## ASSIGNMENT
Starting at the top of the entries, restate word for word each line up to and including the one with "For every named target in this 230×2576".

[Pixel coordinate grounding data]
'''

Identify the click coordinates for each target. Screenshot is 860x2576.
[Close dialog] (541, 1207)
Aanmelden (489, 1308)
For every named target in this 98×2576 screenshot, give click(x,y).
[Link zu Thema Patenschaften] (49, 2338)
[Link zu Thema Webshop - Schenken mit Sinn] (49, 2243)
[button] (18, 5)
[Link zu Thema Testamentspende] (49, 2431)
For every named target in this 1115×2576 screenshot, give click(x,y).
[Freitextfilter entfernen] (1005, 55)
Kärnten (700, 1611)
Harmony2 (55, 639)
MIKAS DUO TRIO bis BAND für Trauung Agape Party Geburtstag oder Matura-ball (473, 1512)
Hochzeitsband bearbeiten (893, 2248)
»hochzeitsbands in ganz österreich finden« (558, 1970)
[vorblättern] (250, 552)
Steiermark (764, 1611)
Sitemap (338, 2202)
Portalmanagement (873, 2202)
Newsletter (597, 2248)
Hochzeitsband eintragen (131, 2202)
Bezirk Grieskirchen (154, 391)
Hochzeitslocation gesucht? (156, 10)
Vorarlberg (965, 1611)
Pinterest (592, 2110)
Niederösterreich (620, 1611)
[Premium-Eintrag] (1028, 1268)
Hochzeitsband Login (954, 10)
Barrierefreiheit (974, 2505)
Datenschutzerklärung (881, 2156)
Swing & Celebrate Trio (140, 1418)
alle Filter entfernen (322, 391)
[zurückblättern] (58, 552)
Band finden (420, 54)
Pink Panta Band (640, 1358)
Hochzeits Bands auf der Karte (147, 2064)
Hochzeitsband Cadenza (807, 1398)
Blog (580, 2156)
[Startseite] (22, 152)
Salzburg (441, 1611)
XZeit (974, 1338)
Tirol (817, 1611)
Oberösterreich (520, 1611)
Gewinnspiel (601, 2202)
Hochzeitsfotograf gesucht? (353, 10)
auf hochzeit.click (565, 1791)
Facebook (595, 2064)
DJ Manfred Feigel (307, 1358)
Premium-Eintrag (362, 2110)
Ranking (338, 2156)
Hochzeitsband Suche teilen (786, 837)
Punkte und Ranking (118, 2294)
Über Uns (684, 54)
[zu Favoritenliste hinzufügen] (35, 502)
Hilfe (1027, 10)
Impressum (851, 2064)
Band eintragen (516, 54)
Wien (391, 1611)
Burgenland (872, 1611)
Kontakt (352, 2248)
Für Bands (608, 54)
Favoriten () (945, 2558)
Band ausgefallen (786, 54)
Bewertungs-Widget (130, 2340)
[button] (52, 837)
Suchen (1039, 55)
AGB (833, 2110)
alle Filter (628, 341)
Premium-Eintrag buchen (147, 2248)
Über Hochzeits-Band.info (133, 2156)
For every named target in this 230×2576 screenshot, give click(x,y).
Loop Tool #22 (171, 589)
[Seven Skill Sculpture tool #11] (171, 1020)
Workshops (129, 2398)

'''

## EXERCISE RESPONSE
Identify the click coordinates for each target. Screenshot is 860x2576.
[Close dialog] (541, 1207)
Aanmelden (489, 1308)
For every named target in this 98×2576 screenshot, give click(x,y).
[Link zu Thema Patenschaften] (49, 2338)
[Link zu Thema Webshop - Schenken mit Sinn] (49, 2243)
[button] (18, 5)
[Link zu Thema Testamentspende] (49, 2431)
For every named target in this 1115×2576 screenshot, give click(x,y).
[Freitextfilter entfernen] (1005, 55)
Kärnten (700, 1611)
Harmony2 (55, 639)
MIKAS DUO TRIO bis BAND für Trauung Agape Party Geburtstag oder Matura-ball (473, 1512)
Hochzeitsband bearbeiten (893, 2248)
»hochzeitsbands in ganz österreich finden« (558, 1970)
[vorblättern] (250, 552)
Steiermark (764, 1611)
Sitemap (338, 2202)
Portalmanagement (873, 2202)
Newsletter (597, 2248)
Hochzeitsband eintragen (131, 2202)
Bezirk Grieskirchen (154, 391)
Hochzeitslocation gesucht? (156, 10)
Vorarlberg (965, 1611)
Pinterest (592, 2110)
Niederösterreich (620, 1611)
[Premium-Eintrag] (1028, 1268)
Hochzeitsband Login (954, 10)
Barrierefreiheit (974, 2505)
Datenschutzerklärung (881, 2156)
Swing & Celebrate Trio (140, 1418)
alle Filter entfernen (322, 391)
[zurückblättern] (58, 552)
Band finden (420, 54)
Pink Panta Band (640, 1358)
Hochzeits Bands auf der Karte (147, 2064)
Hochzeitsband Cadenza (807, 1398)
Blog (580, 2156)
[Startseite] (22, 152)
Salzburg (441, 1611)
XZeit (974, 1338)
Tirol (817, 1611)
Oberösterreich (520, 1611)
Gewinnspiel (601, 2202)
Hochzeitsfotograf gesucht? (353, 10)
auf hochzeit.click (565, 1791)
Facebook (595, 2064)
DJ Manfred Feigel (307, 1358)
Premium-Eintrag (362, 2110)
Ranking (338, 2156)
Hochzeitsband Suche teilen (786, 837)
Punkte und Ranking (118, 2294)
Über Uns (684, 54)
[zu Favoritenliste hinzufügen] (35, 502)
Hilfe (1027, 10)
Impressum (851, 2064)
Band eintragen (516, 54)
Wien (391, 1611)
Burgenland (872, 1611)
Kontakt (352, 2248)
Für Bands (608, 54)
Favoriten () (945, 2558)
Band ausgefallen (786, 54)
Bewertungs-Widget (130, 2340)
[button] (52, 837)
Suchen (1039, 55)
AGB (833, 2110)
alle Filter (628, 341)
Premium-Eintrag buchen (147, 2248)
Über Hochzeits-Band.info (133, 2156)
For every named target in this 230×2576 screenshot, give click(x,y).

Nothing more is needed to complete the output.